[A data block]
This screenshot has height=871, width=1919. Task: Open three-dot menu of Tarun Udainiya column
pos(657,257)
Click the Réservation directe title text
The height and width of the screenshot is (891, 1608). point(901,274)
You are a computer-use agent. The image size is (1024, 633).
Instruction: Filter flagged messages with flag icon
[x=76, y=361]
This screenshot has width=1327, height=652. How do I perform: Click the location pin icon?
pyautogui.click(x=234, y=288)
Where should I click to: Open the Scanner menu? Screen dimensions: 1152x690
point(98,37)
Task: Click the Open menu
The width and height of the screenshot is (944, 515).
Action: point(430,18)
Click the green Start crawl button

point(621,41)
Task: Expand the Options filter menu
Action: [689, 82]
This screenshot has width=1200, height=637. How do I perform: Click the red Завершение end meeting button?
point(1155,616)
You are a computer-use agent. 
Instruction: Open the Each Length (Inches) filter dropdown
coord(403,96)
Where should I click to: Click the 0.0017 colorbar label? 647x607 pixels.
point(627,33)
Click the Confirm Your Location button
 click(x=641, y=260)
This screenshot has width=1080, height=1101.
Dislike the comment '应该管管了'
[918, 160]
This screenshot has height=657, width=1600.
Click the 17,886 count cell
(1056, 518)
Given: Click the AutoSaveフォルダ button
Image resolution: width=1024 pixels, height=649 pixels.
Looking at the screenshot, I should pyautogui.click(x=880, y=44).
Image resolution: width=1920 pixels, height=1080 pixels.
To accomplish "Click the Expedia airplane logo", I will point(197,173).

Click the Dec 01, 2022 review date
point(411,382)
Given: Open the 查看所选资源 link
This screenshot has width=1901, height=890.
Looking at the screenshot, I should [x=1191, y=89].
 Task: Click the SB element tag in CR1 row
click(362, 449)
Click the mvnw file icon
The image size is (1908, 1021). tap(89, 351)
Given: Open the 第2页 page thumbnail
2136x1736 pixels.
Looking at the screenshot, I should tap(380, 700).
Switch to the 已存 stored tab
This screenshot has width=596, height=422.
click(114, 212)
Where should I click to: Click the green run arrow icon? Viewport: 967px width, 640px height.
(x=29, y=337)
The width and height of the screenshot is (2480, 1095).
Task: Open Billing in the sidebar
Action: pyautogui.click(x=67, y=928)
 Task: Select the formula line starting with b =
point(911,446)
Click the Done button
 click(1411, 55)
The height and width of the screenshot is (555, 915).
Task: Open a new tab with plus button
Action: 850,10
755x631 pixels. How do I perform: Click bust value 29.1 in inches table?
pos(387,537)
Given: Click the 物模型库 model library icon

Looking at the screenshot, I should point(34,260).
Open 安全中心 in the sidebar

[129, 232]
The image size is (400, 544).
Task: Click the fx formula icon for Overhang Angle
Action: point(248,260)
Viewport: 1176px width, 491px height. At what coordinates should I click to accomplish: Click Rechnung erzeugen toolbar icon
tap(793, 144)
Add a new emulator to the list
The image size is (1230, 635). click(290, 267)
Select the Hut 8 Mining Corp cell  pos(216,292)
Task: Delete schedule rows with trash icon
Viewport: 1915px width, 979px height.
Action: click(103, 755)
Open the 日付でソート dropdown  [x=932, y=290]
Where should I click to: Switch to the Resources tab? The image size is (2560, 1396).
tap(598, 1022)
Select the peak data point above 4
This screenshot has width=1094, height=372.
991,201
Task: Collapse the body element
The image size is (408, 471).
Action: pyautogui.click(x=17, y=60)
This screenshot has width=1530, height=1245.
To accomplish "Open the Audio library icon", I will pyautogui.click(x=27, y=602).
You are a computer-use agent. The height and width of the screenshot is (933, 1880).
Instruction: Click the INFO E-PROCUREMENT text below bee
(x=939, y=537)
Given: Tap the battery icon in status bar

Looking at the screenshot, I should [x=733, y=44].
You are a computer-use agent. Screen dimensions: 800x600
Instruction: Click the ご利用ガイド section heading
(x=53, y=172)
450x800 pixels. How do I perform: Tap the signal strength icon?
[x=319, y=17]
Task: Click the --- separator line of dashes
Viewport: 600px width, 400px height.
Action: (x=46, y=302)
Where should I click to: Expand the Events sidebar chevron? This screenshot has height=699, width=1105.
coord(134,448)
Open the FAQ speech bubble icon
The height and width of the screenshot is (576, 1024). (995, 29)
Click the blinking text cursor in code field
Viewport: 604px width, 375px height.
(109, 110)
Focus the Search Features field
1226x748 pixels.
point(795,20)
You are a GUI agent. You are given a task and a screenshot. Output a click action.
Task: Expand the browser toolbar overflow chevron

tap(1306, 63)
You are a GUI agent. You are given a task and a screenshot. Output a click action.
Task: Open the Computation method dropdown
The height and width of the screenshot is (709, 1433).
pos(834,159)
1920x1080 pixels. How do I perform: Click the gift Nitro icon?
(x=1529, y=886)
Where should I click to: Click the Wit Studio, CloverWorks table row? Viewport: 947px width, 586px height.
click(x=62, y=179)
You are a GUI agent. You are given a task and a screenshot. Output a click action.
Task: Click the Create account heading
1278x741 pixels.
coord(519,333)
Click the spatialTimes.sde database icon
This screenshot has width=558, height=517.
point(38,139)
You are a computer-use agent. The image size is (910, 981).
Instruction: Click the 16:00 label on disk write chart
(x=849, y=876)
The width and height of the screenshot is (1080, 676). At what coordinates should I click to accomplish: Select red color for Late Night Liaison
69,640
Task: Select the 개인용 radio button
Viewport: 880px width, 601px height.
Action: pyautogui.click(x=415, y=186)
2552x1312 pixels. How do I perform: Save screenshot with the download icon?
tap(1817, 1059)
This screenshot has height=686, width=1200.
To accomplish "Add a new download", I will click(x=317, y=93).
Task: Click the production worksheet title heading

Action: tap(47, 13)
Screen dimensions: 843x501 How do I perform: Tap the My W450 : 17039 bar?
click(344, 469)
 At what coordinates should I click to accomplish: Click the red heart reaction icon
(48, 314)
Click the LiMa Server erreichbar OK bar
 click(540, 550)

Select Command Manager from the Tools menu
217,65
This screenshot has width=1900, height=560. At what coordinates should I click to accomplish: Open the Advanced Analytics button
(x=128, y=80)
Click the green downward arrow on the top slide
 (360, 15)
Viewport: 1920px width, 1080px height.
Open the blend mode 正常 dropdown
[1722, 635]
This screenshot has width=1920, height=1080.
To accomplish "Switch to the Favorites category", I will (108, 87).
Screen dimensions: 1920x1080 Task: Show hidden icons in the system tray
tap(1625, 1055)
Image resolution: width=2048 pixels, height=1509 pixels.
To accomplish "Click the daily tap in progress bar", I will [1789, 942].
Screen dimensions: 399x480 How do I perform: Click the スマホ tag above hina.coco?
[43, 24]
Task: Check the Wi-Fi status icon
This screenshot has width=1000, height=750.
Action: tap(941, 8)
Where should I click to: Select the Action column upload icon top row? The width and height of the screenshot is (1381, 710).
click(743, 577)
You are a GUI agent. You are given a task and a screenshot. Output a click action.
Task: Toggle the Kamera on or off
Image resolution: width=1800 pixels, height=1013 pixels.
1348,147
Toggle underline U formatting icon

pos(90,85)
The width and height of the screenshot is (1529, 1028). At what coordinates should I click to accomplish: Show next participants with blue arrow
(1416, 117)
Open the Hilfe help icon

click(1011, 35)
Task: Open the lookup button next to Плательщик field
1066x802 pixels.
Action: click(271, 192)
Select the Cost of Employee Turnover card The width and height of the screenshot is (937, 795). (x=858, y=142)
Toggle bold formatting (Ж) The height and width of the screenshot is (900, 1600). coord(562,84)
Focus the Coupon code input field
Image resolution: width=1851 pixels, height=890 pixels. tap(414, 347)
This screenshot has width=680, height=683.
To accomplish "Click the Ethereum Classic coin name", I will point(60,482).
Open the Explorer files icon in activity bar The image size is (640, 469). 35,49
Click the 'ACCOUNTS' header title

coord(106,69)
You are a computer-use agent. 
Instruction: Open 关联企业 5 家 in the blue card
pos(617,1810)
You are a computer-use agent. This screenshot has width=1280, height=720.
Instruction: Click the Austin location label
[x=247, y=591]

*Task objective*. Copy the items word for word, from the start of the block through the line containing "click(114, 212)", including that line.

*Task result*.
This screenshot has height=871, width=1919. Task: Open three-dot menu of Tarun Udainiya column
pos(657,257)
Click the Réservation directe title text
The height and width of the screenshot is (891, 1608). point(901,274)
You are a computer-use agent. The image size is (1024, 633).
Instruction: Filter flagged messages with flag icon
[x=76, y=361]
This screenshot has width=1327, height=652. How do I perform: Click the location pin icon?
pyautogui.click(x=234, y=288)
Where should I click to: Open the Scanner menu? Screen dimensions: 1152x690
point(98,37)
Task: Click the Open menu
The width and height of the screenshot is (944, 515).
Action: point(430,18)
Click the green Start crawl button

point(621,41)
Task: Expand the Options filter menu
Action: [689, 82]
This screenshot has width=1200, height=637. How do I perform: Click the red Завершение end meeting button?
point(1155,616)
You are a computer-use agent. 
Instruction: Open the Each Length (Inches) filter dropdown
coord(403,96)
Where should I click to: Click the 0.0017 colorbar label? 647x607 pixels.
point(627,33)
Click the Confirm Your Location button
 click(x=641, y=260)
This screenshot has width=1080, height=1101.
Dislike the comment '应该管管了'
[918, 160]
This screenshot has height=657, width=1600.
Click the 17,886 count cell
(1056, 518)
Given: Click the AutoSaveフォルダ button
Image resolution: width=1024 pixels, height=649 pixels.
Looking at the screenshot, I should pyautogui.click(x=880, y=44).
Image resolution: width=1920 pixels, height=1080 pixels.
To accomplish "Click the Expedia airplane logo", I will point(197,173).

Click the Dec 01, 2022 review date
point(411,382)
Given: Open the 查看所选资源 link
This screenshot has width=1901, height=890.
Looking at the screenshot, I should [x=1191, y=89].
 Task: Click the SB element tag in CR1 row
click(362, 449)
Click the mvnw file icon
The image size is (1908, 1021). tap(89, 351)
Given: Open the 第2页 page thumbnail
2136x1736 pixels.
Looking at the screenshot, I should tap(380, 700).
Switch to the 已存 stored tab
This screenshot has width=596, height=422.
click(114, 212)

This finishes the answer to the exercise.